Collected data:
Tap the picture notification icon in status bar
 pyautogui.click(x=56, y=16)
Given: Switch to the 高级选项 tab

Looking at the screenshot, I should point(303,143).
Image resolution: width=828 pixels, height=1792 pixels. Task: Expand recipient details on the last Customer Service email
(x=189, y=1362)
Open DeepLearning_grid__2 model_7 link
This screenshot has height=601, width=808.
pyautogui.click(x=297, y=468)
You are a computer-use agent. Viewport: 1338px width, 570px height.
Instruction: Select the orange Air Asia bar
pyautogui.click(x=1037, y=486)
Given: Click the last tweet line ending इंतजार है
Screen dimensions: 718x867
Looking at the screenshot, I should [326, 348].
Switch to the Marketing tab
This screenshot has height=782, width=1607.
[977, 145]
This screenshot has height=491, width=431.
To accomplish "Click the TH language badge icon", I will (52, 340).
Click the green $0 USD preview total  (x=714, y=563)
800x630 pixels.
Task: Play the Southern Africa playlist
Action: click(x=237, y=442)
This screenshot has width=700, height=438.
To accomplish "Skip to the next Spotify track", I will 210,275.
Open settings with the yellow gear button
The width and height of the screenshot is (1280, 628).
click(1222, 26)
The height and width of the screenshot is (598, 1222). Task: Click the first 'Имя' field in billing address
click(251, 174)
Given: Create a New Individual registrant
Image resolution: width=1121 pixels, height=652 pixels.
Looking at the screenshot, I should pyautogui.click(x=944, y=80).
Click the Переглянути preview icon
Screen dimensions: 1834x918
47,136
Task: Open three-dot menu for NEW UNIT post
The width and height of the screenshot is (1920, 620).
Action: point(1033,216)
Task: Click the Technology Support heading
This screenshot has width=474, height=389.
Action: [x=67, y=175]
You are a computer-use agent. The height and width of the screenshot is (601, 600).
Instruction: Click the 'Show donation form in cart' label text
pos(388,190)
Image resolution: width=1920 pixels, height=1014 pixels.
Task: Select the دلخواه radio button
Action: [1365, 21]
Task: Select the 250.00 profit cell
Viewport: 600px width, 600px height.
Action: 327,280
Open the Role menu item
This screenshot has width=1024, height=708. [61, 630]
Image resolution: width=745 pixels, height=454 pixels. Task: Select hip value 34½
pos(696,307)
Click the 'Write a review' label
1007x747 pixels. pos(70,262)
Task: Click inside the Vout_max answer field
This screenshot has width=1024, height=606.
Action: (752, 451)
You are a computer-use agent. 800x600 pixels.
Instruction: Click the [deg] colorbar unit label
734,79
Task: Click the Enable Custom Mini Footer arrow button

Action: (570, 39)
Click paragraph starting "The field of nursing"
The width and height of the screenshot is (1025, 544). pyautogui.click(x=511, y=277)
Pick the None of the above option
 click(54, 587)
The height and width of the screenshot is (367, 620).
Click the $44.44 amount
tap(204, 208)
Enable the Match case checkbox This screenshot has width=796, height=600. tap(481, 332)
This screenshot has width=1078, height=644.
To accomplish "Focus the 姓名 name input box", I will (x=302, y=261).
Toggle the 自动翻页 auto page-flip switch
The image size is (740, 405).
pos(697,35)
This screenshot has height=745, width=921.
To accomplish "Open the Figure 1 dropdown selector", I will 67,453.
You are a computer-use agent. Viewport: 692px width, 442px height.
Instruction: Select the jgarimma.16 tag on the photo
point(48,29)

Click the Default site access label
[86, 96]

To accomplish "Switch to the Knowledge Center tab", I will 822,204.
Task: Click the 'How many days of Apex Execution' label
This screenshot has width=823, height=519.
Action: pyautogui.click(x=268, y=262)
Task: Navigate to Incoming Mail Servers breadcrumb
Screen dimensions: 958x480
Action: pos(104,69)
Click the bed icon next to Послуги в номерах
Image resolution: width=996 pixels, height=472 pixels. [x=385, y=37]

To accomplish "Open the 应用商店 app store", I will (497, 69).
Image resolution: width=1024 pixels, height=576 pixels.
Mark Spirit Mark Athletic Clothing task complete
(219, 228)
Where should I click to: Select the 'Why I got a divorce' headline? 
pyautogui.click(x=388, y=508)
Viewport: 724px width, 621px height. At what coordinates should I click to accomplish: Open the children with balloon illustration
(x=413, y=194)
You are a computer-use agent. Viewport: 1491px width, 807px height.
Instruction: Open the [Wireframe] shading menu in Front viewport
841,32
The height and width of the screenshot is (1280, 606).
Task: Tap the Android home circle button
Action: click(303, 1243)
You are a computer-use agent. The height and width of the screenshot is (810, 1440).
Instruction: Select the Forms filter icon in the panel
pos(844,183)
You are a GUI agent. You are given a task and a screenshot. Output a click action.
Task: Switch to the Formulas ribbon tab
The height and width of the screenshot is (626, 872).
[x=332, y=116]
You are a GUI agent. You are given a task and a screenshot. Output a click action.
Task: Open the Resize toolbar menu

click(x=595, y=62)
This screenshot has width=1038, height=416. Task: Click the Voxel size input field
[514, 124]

## TASK ITEM
Find the word "agent" in the entries and show each line where it is found.

## RESULT OF THE TASK
You are a computer-use agent. Viewport: 1338px width, 570px height.
You are a computer-use agent. The height and width of the screenshot is (601, 600).
You are a computer-use agent. 800x600 pixels.
You are a computer-use agent. Viewport: 692px width, 442px height.
You are a computer-use agent. Viewport: 1491px width, 807px height.
You are a computer-use agent. The height and width of the screenshot is (810, 1440).
You are a GUI agent. You are given a task and a screenshot. Output a click action.
You are a GUI agent. You are given a task and a screenshot. Output a click action.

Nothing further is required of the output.